We have been successful for now in deterring the DEA from further scheduling multiple psychedelics this year. That is something to celebrate! But we must keep in mind, there is a long way to go to fully reform how drug policy and regulation is handled in America. If you are interested in advocating for better policy check out your local area for organizations or consider forming a chapter of Students for Sensible Drug Policy, Students for Safe Drug Use, Decriminalize Nature or Drug Policy Alliance groups.

On January 14, 2022 the Drug Enforcement Agency (DEA) proposed the scheduling of five hallucinogenic tryptamine compounds as Schedule I. This proposed rule was withdrawn on Wednesday July 27, 2022. The rule was challenged on many fronts: litigation by Matt Zorn, companies Tactogen Inc. and MindState Labs represented by Graham Pechenik, Panacea Plant Sciences CEO David Heldreth, and researchers Hamilton Morris and Jason Wallach represented by John T. Hunter.

The main argument surrounding this proposed rule was questioning whether the analysis supporting the proposal may be deemed to be, “arbitrary, capricious, contrary to law, or lack[ing] substantial evidence.”

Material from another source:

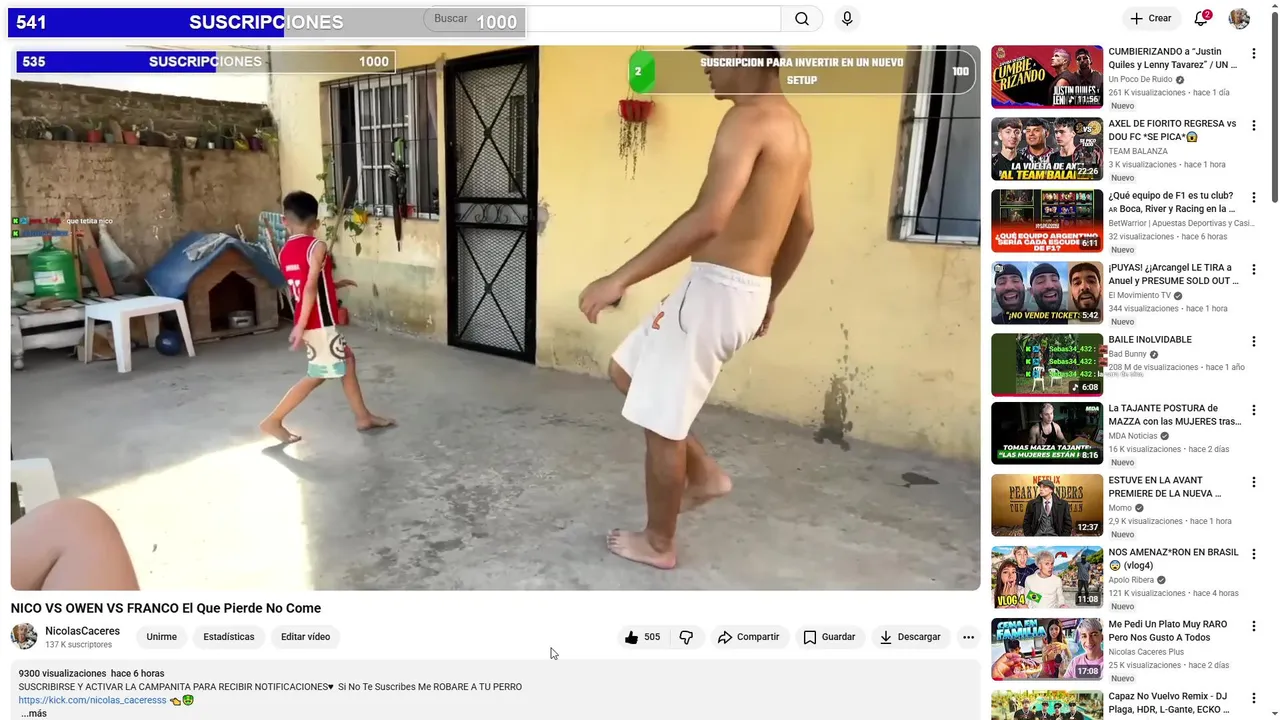Open the AXEL DE FIORITO REGRESA thumbnail
The image size is (1280, 720).
click(1047, 149)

Many others also came forward and requested hearings, logged public comments and provided testimony in the case stating that the compounds in question don’t have abuse liability, and that scheduling them would impede promising research into their potential as therapeutic or tools to understand the brain.

The DEA stated that they have “determined that it is appropriate to submit a new request to HHS for an updated scientific and medical evaluation and scheduling recommendation for these substances.” This means that for now, these substances can be researched freely, but the DEA can try to schedule them again at a later date.

On May 2, 2022 the DEA proposed the scheduling of DOC/DOI, two phenethylamine psychedelic compounds, as Schedule I. In a similar fashion, there was an outcry by scientists, advocates and others surrounding this proposed rule.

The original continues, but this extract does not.